On the other hand, Ninja Gaiden Sigma 2 decided to keep the number of enemies the same in favour of increasing enemy health and damage even more. This significantly changes how the difficulties between the 2 games feel. Having achieved all 1250 points in the xbox version and played about 1/4 of the way through the ps3 version I feel the changes were for the worse. It becomes infuriating when a single enemy grabs you at the end of a perfect battle and instantly kills you in the ps3 version. Add to this the inability to change weapons in the new missions and I simply refused to try to get any further.

Ninja Gaiden 2 for the xbox is a game that becomes much more interesting and rewarding as the difficulty increases. I feel the ps3 version is less interesting and has a smaller sense of achievement than it's xbox counterpart. If you are willing to master the game it can eat up months. However, if you don't plan to play on higher difficulties then the game should take a modest 10-15 hours to complete.

Final Thoughts:  

Ninja Gaiden Sigma 2 is an amazing action game.

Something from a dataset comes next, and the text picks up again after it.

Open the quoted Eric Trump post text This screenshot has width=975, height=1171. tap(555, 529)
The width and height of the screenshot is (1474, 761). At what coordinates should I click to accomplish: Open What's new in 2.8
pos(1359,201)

The combat is top notch with amazing variety that will easily last you through 4 difficulty settings. On top of that, the game just looks great in motion.  Unfortunately, the game is flawed in several areas that hold the game back from standing above it's older brother on the xbox.

Overall, Ninja Gaiden Sigma 2 is a game best played at the lower difficulties so I highly recommend this game to anyone who wants a deep action game and isn't afraid to learn new things. The game also brings new features and changes to the original game that make it feel fresh and is probably worth another purchase for those who loved the original on the xbox. I would recommend anyone looking to conquer a mountain to instead check out the xbox version.